Reference liquids and refill e-liquids

Sixteen reference solutions of propylene glycol (PG), glycerol (G), nicotine, and water at different ratios (Table S1 in Supplemental Information)²³. Nicotine (3-(1-methyl-2-pyrrolidinyl)pyridine (N), C₁₀H₁₄N₂, 99%) was purchased from Acros Chemicals (Pittsburg, PA). Propylene glycol (1,2-propanediol (PG), C₃H₈O₂, 99.5%), glycerol (2,3-propanetriol (G), C₃H₈O₃, 99 + %) and ultrapure water (HPLC grade) were obtained from Fisher Scientific (Waltham, MA). In addition, a total of twenty-two commercially available e-liquids at different nicotine concentrations (0%, 1.2%, and 2.4%) in the US market by a popular brand were used to assess the particles’ formation. Their chemical content has been previously characterized²³. These e-liquids were purchased through the internet: blueberry, blueberry cobbler, cherry, Carolina bold, caramel café, gold leaf, menthol, mint chocolate, strawberry mint, tobacco, and vanilla.

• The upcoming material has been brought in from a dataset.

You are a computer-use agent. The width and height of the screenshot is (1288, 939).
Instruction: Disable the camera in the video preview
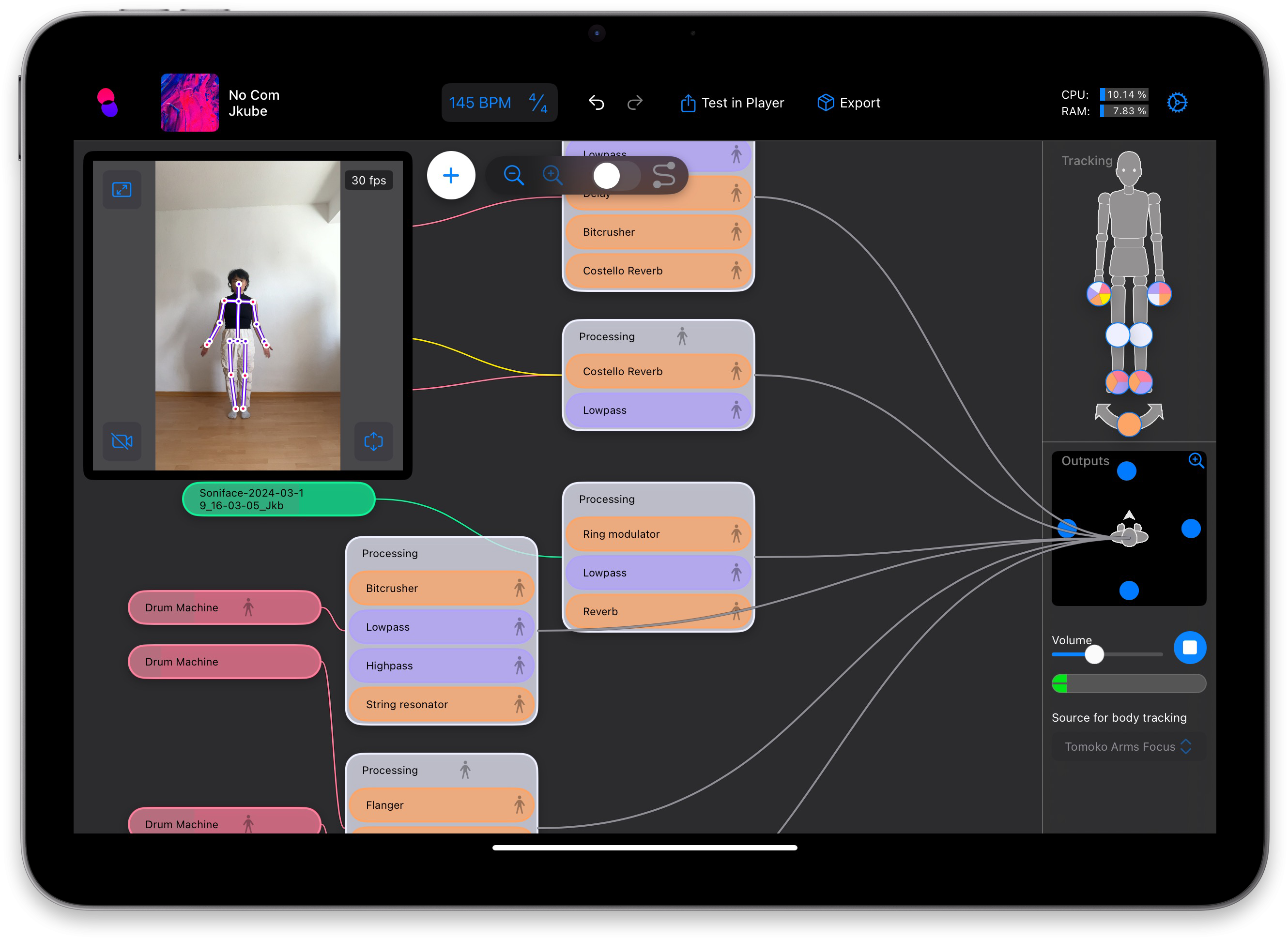(x=121, y=441)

Data processing and analysis

PNC and mass concentrations were tested for normality using the Shapiro–Wilk test. The significance of difference in mean PNC between groups was examined with the parametric ANOVA tests at α = 0.05 followed by Tukey HSD. For each impactor stage, the normalized particle mass was computed as previously described⁴⁶. The 1-min global max PNC and corresponding time (t_p,1, s) were calculated for the reference and refill e-liquid solutions. In addition, PNC and corresponding times of subsequent local maxima (t_p,2, s) and minima (troughs, hereafter, t_t, s) if multiple peaks were identified were recorded. A PNC peak was designated when PNC increased for the two preceding measurements and decreasing for the two succeeding measurements. Similarly, a trough designation was given when PNC declined for two consecutive points followed by an increase for nest two measurements. In most cases, PNC change was higher than 20% (accuracy of the instrument). Multivariate linear regression analysis of PNC measured at t_p,1, t_p,2, and t_t against the chemical content of the parent refill e-liquid was done to determine their influence of e-vapor PNC (Eq. 1):

$$PNC = \sum\nolimits_{i = 1}^{n} {a_{i} } \cdot \left[ X \right]_{i} + a_{o}$$

(1)

where α_i and [X]_I were the regression coefficient and concentrations of the i-refill e-liquid components (PG, G, nicotine and non-exchangeable [H–C], [H–C–C =], [O–C–H], [H–C = C] + [O–CH–O], [H–Ar] and [H–C = O]) The intercept, α₀, accounted for particles generated from other chemicals, including water. The abundance of water in e-liquids cannot be calculated because of the use of H₂O/D₂O solvent for the acquisition of ¹H-NMR spectra. The coefficient of variation of the root mean square error, CV(RMSE), was used to evaluate the residuals between measured and predicted PNC. Regression analyses were done using SPSS (version 27, IBM Analytics).